A calmaria esperada para o Estreito de Ormuz também parece distante, embora a dinâmica comercial tenha ganhado fôlego. Poucas horas após o anúncio do acordo, três gigantescos superpetroleiros de bandeira saudita cruzaram a rota, carregando um total de 6 milhões de barris de petróleo bruto. O volume é o maior registrado na via navegável em várias semanas, sinalizando que a movimentação de mercadorias tenta retomar um ritmo acelerado.
Enquanto o Oriente Médio reconfigura suas alianças, a América do Sul vive um impasse eleitoral prolongado.

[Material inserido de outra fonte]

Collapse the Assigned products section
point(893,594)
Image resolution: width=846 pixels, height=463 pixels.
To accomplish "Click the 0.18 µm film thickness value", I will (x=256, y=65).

No Peru, a tensão política atingiu um novo patamar com a convocação de protestos por Roberto Sánchez para esta sexta-feira, 19. O partido Juntos por el Perú contesta os resultados parciais das urnas e já acionou o sistema judiciário buscando a anulação de votos atribuídos à sua rival, Keiko Fujimori.
A contagem oficial dos votos, que já se arrasta por 11 dias, atingiu a marca de 99% das urnas apuradas. Com uma vantagem estreita, Fujimori mantém a liderança, enquanto o país observa o desfecho de um processo eleitoral marcado por desconfianças e lentidão burocrática.
No Leste Europeu, o conflito entre Ucrânia e Rússia mantém sua escalada destrutiva. Moscou foi alvo de uma nova investida ucraniana com drones, que atingiu uma refinaria e causou danos severos à estrutura. Em resposta, o Ministério da Defesa russo alegou ter interceptado 555 aeronaves não tripuladas em um único esforço de defesa.
A retórica, contudo, escalou na mesma medida dos ataques físicos. Volodymyr Zelensky, presidente ucraniano, lançou um aviso severo ao Kremlin. Em tom de ameaça, o líder afirmou que a capital russa enfrentará consequências devastadoras, alertando que Moscou sofrerá as chamas caso a ofensiva russa contra o território ucraniano não seja interrompida imediatamente.